風の谷幼稚園が開園して初めて編成した年長児クラスでは、年少児や年中児に対して「自分より小さな子どもたち」という意識が薄く、先生が意識的に関わらせなければ関係を持たない傾向にあったという。
「『入園したばかりの年少児たちの面倒を見てやろう』と提案すると『何で面倒をみなくちゃいけないの?』という発言がでるほどでした。『大きい子が小さい子の面倒をみるのは当たり前』と思っていた私には、この発言はとてもショックでした」(天野園長)
「なぜなんだろう?」「どうしてなんだろう?」あれこれ思い悩む日が続いた。そして、「もしかしたら、年長児から世話をしてもらった経験がないことから、年上とか年下とかの意識が持てないでいるのではないか」という思いに至ったという。
実際にこの子どもたちは、年長児に優しく面倒をみてもらったという経験がなかったのだ。
そこで「たてわり活動」というプログラムを保育に取り入れた。そして、多少の無理は承知で、機会あるごとに「年長児」として年少、年中と一緒に行動し、自分よりも小さい子どもに関心を持ち、彼らを理解し大事にするよう要求していった。

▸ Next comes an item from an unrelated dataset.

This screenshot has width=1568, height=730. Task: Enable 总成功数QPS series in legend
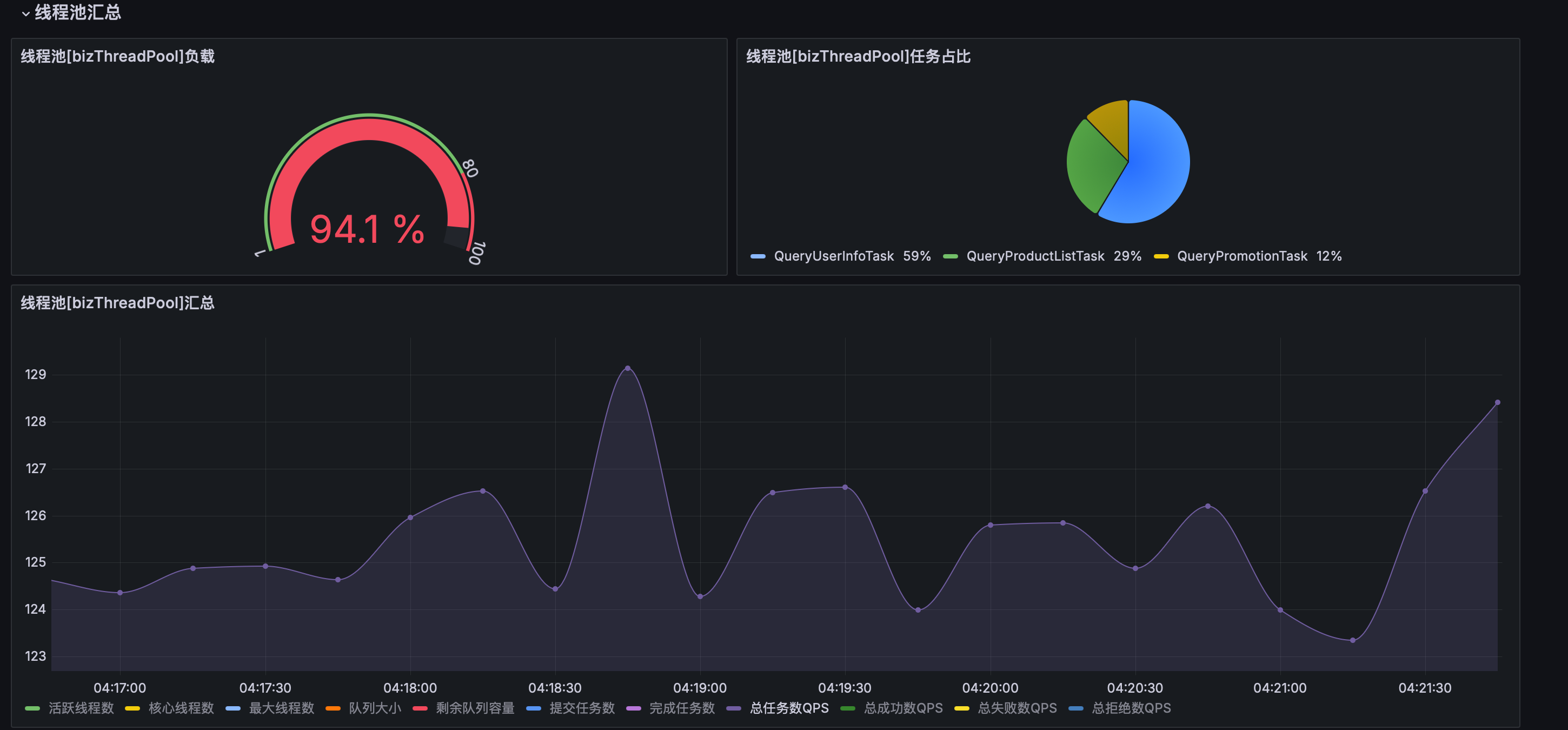(903, 708)
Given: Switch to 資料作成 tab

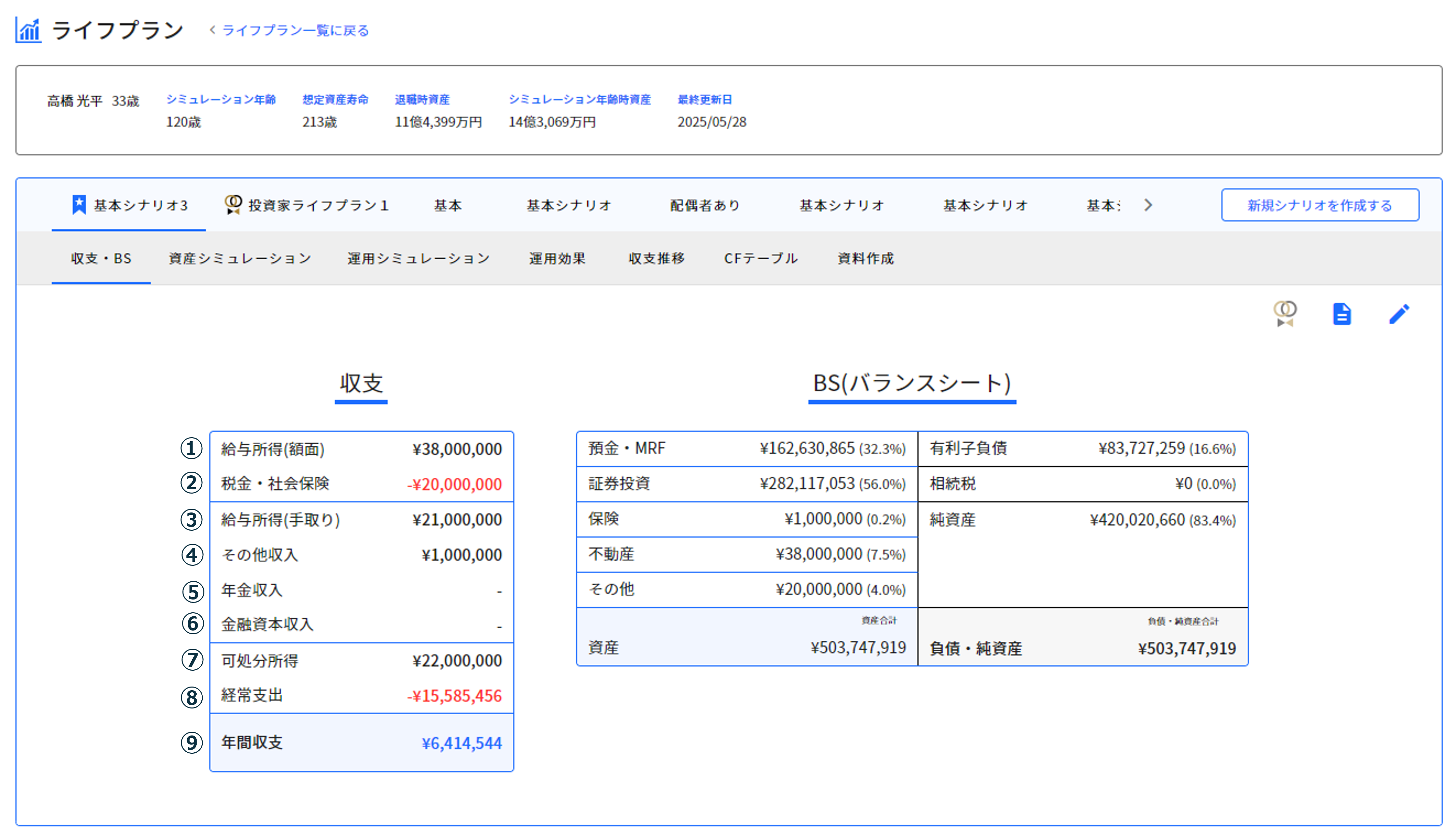Looking at the screenshot, I should (865, 259).
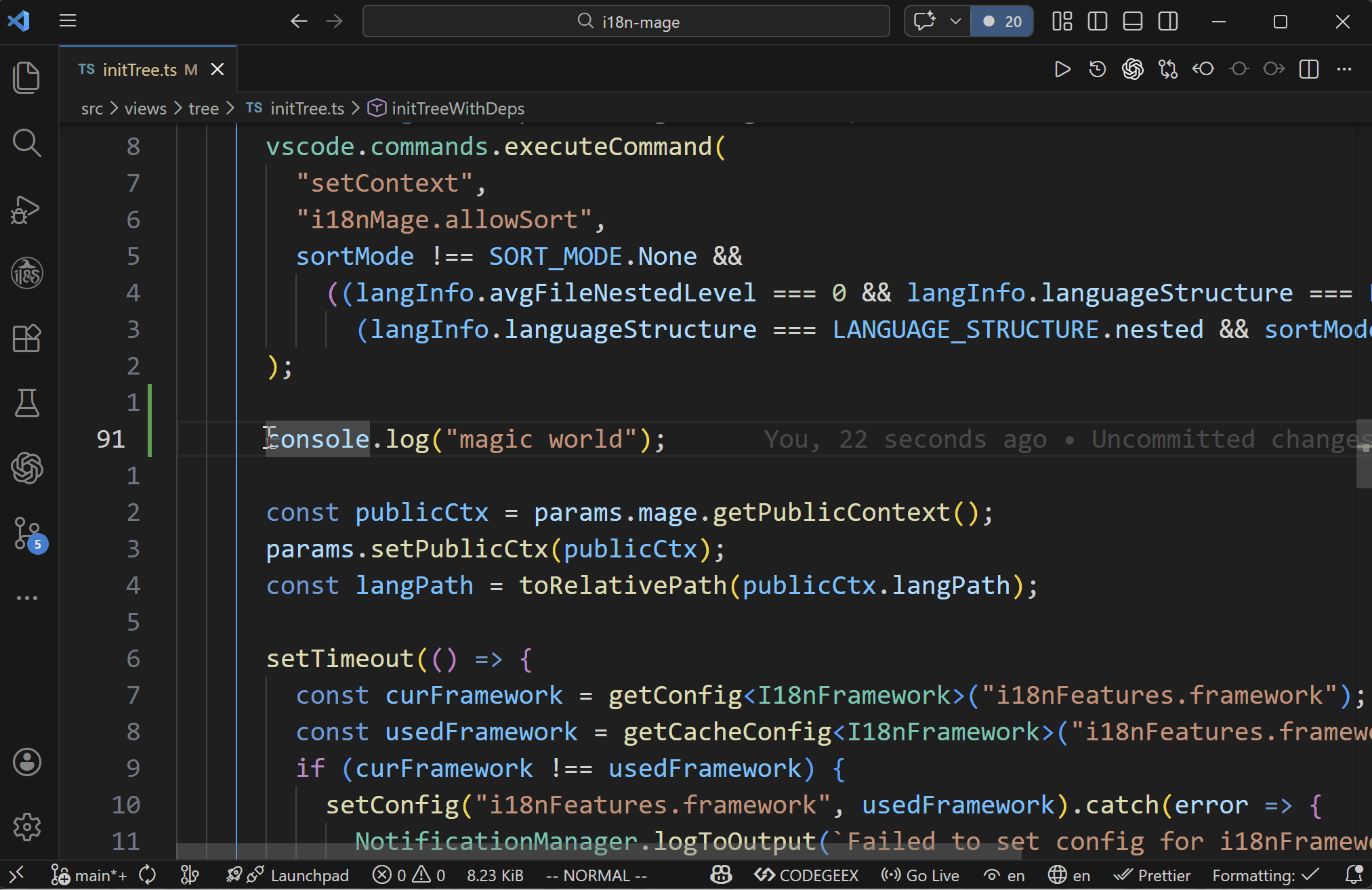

そんな実践が年長児たちの意識を少しずつ変えていいき、次第に自分より小さい者への関わり方に変化が生まれ、大きい者として何をなさねばならないかを考えて行動するようになったという。
相手の気持ちを慮れる子どもたち
自分が優しくしてもらって初めて優しくできる。優しさの表現の仕方を知るということでもあるのだろう。年長児クラスの学級通信には以下のような一節が記されている。
花組時代を思い出しながら、「あのね、いっぱい泣いた」という七海ちゃんの言葉に「うんうん」とうなずきながら、「泣いてばかりいた」「お母さんと離れるのがイヤで泣いた」という声があちこちから上がりました。
そして「泣いたけど、風組が折り紙を折ってくれたり、ぬり絵をくれたりしたから、うれしかった」と当時の風組がしてくれたことを思い出していました。
幼稚園のことは何もわからずさみしくて心細かったとき、風組が優しくしてくれたことは、不安な子どもたちにとってどんなに大きな心のよりどころになったのか、改めて感じました。